##### ENTRIES SHOWN

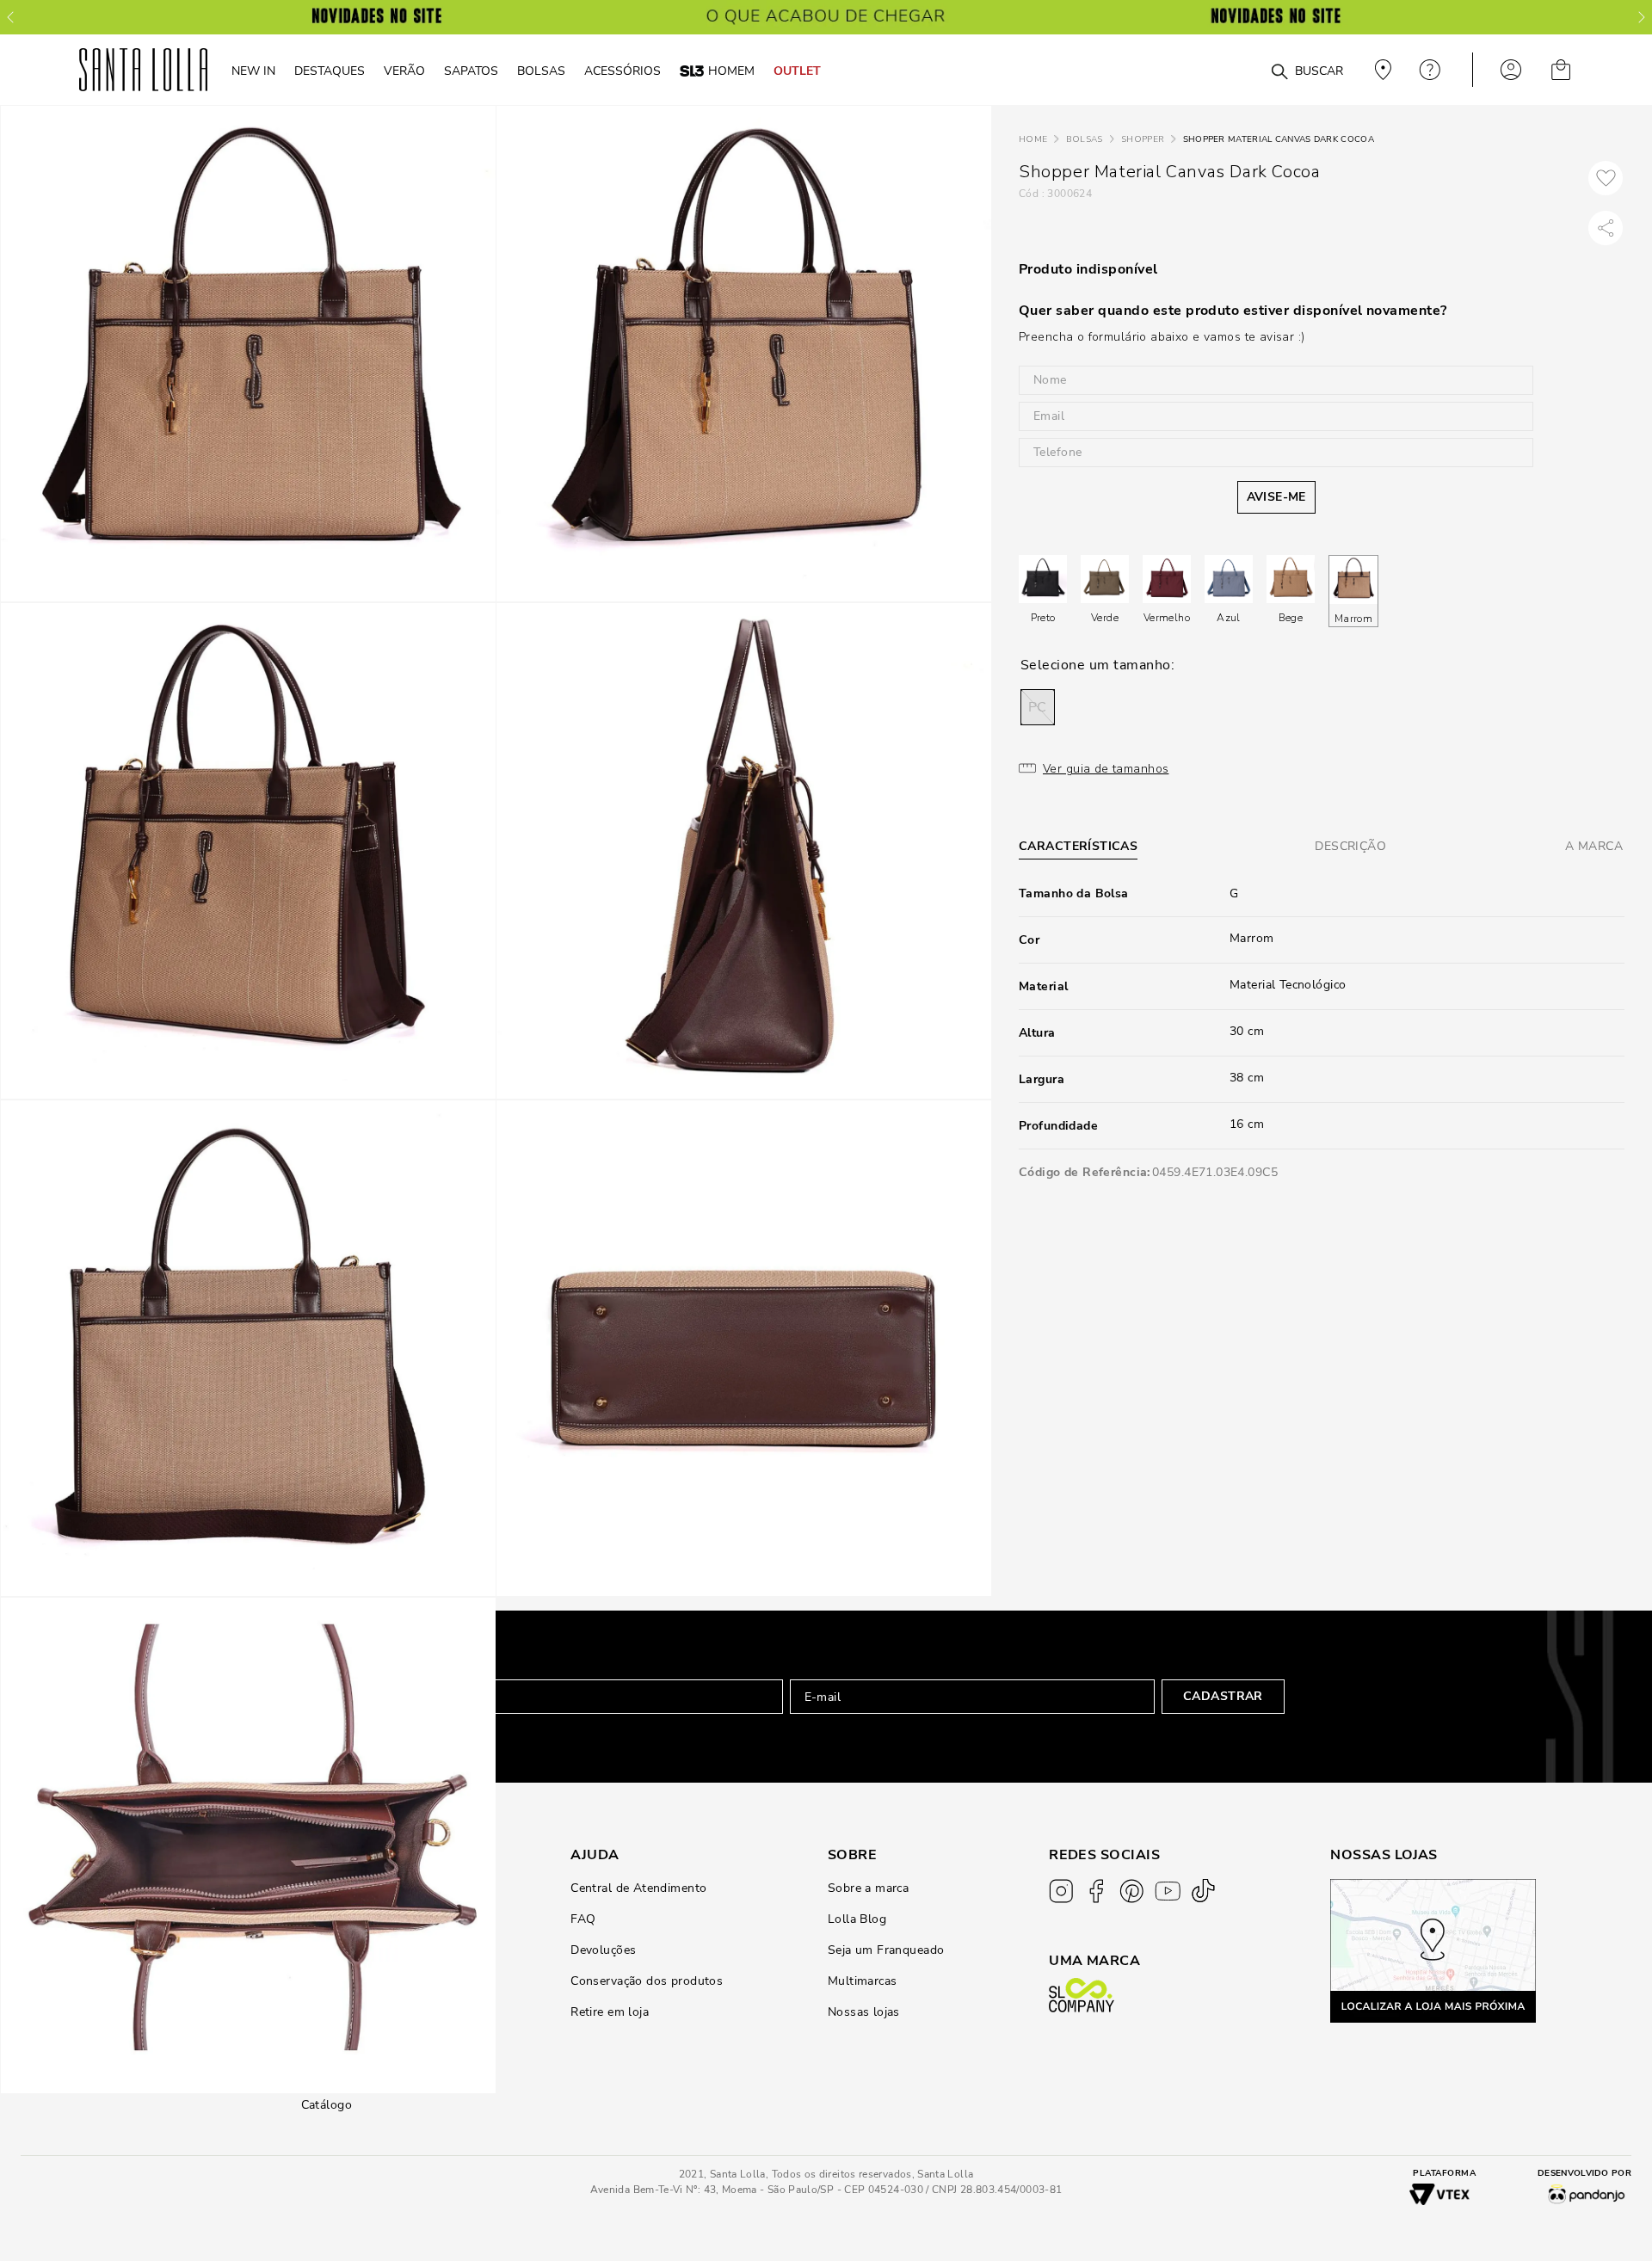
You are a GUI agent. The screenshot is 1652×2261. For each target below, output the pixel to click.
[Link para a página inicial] (1033, 139)
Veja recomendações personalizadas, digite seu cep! (1381, 69)
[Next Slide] (1642, 17)
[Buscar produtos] (1279, 72)
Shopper (1142, 139)
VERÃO (404, 70)
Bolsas (1084, 139)
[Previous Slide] (10, 17)
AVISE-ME (1276, 497)
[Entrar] (1511, 69)
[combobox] (1237, 70)
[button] (1037, 707)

##########

If pictures appear among the records, do not carry them over; retype the rest exactly.

OUTPUT OF THE EXERCISE ▸
You are a GUI agent. The screenshot is 1652×2261. For each target below, output the pixel to click.
[Link para a página inicial] (1033, 139)
Veja recomendações personalizadas, digite seu cep! (1381, 69)
[Next Slide] (1642, 17)
[Buscar produtos] (1279, 72)
Shopper (1142, 139)
VERÃO (404, 70)
Bolsas (1084, 139)
[Previous Slide] (10, 17)
AVISE-ME (1276, 497)
[Entrar] (1511, 69)
[combobox] (1237, 70)
[button] (1037, 707)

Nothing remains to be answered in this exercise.